What if it had gone the other way? When asked at a public meeting in July if the Empire State Development Corporation (ESDC) had an alternate plan should the Court of Appeals rule against the use of eminent domain, ESDC counsel Joe Petillo didn't answer the question directly, essentially indicating there was no plan.
When asked in early November by Crain's New York Business if he had an alternate plan, developer Bruce Ratner responded, “We'll figure something out.”
The decision, arguably, could have gone either way, given that other state courts, notably that in Michigan's Hathcock case, had changed course in recent years. Also, the U.S. Supreme Court, in its controversial 5-4 Kelo vs. New London decision in 2005 upholding eminent domain, invited state legislatures and courts to revise eminent domain to local circumstances.
Some 43 states have done so, though New York has not even established a temporary commission on eminent domain, as recommended by a State Bar Association task force.
Also, given the recent front-page news that, not only would there be no development in the near term in New London but that Pfizer would be moving out, the state court had ample opportunity to reflect on the impact of history.

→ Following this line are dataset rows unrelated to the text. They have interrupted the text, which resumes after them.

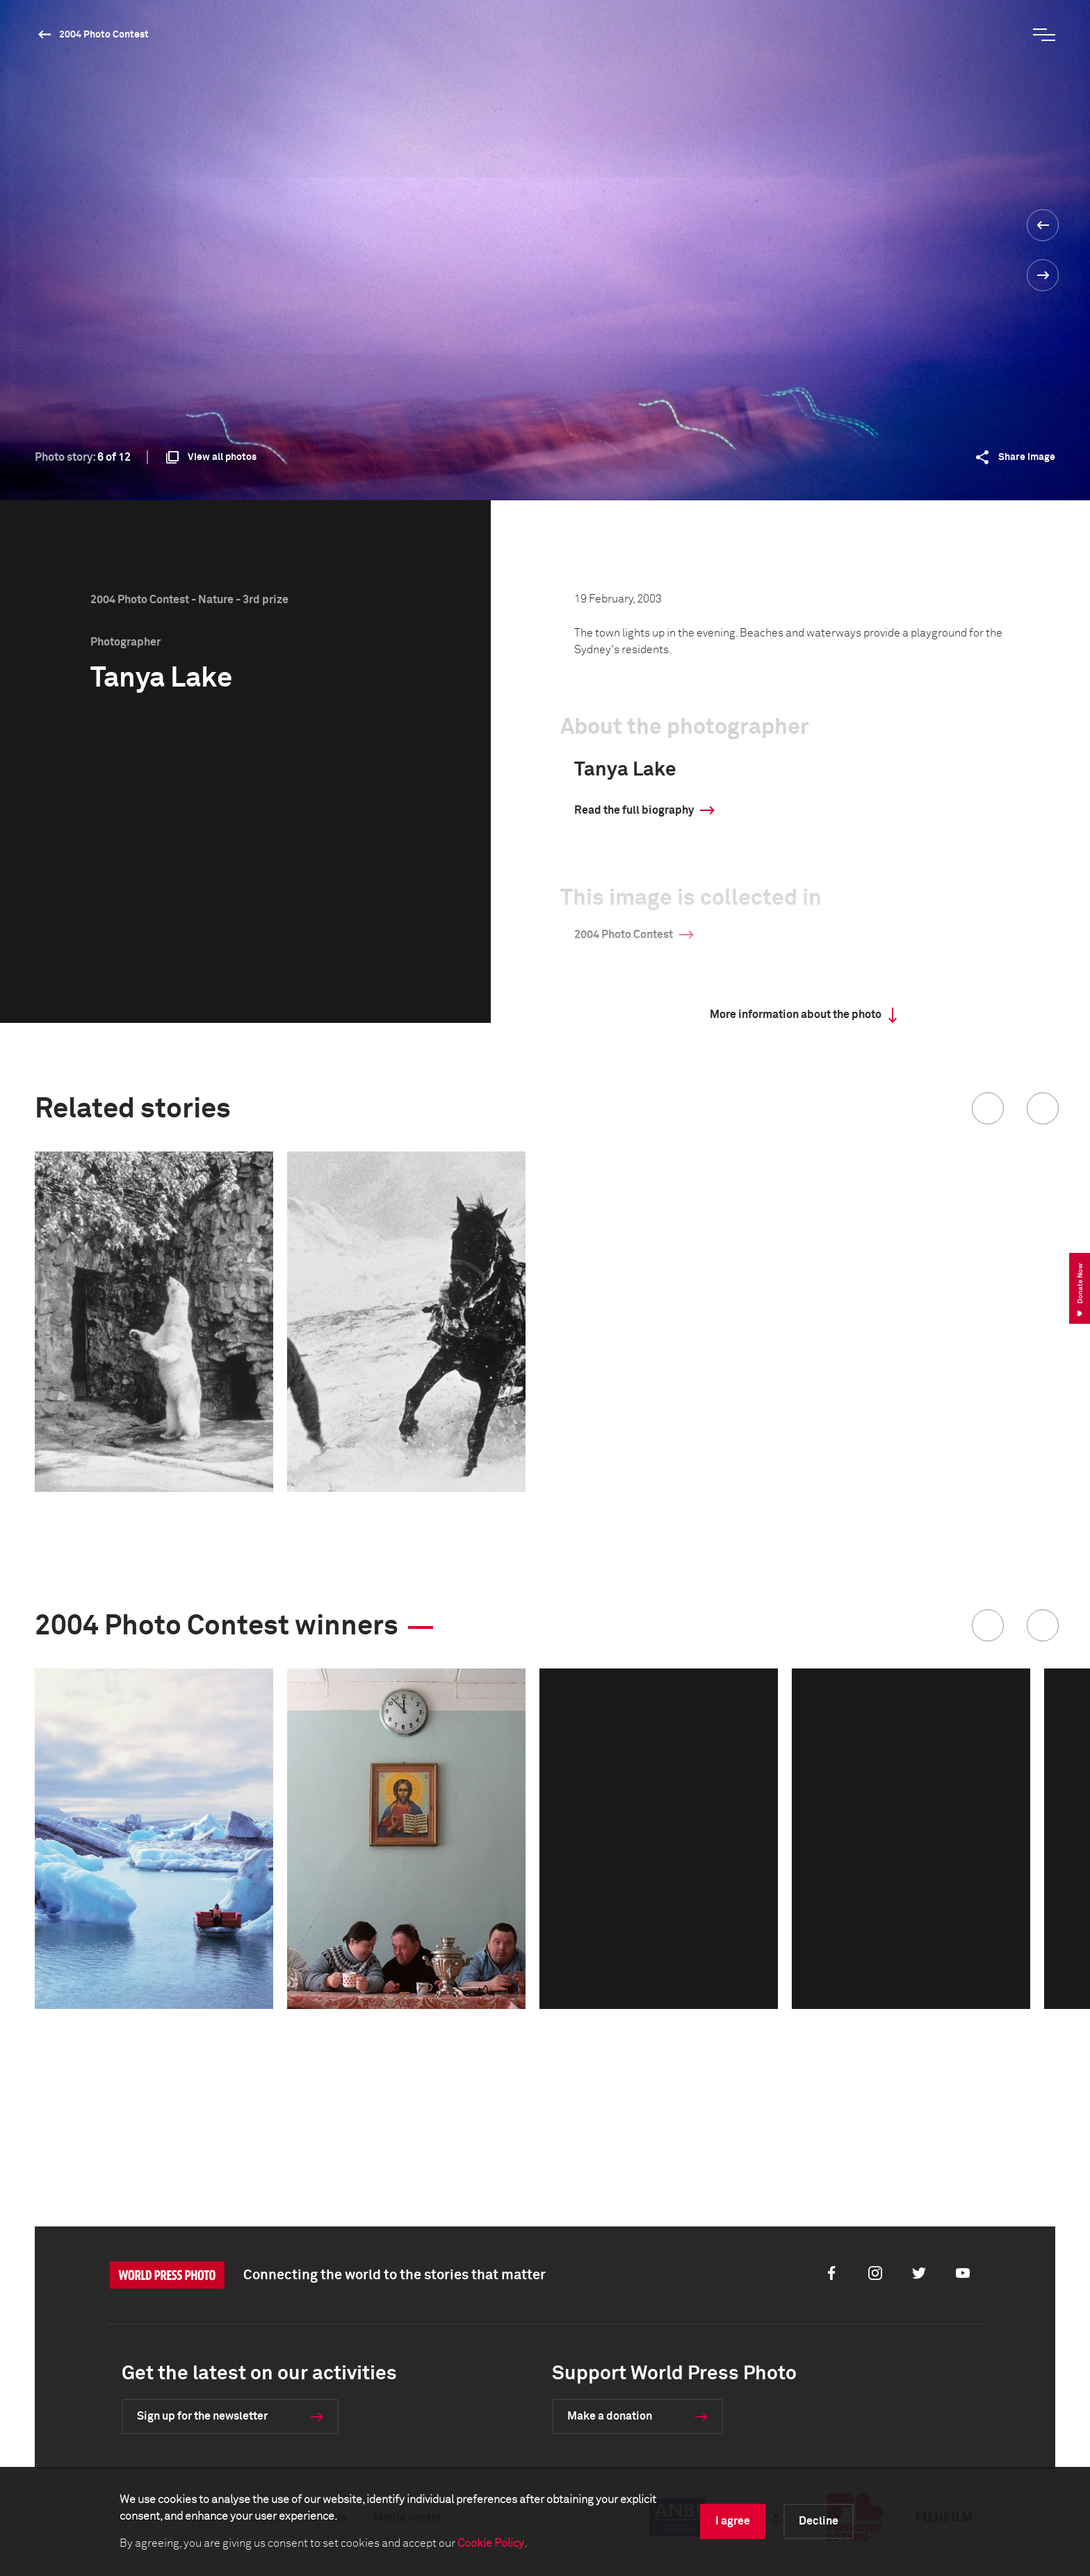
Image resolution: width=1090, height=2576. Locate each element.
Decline (818, 2521)
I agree (732, 2521)
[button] (988, 1108)
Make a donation (609, 2416)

But the majority opinion gave no nod to Kelo or the latest news from New London, in part because it relied only on the record as of 2006.
Finality and fallibility
Any final decision, of course, can lead to a retort quoting the 1953 concurring opinion by Supreme Court Justice Robert H. Jackson in Brown v. Allen:
We are not final because we are infallible, but we are infallible only because we are final.Of course, more language from Jackson's concurrence-he was writing about the court's reversal of a decision, rather than upholding a lower court--would have given aim had the court in this case gone the other way:
However, reversal by a higher court is not proof that justice is thereby better done. There is no doubt that if there were a super-Supreme Court, a substantial proportion of our reversals of state courts would also be reversed.In concurrence
Judges Susan Read and Eugene Pigott concurred in the result but, in a 25-page concurrence, said that the petitioners had violated a 30-day time limit to file the case. Read (joined by Pigott) wrote:
What has happened in this case is precisely the result that the Legislature sought to prevent when it enacted the Eminent Domain Procedure Law -- the sidelining of a public project on account of prolonged litigation.Read acknowledged that, as noted in the majority opinion, "serial litigation of condemnation claims has been exceedingly rare," but suggested that the majority's optimism that such a tactic would remain such was misplaced:
After all, we have now opened up and exposed for all to see a whole new strategy for determined foes of a public project to exploit.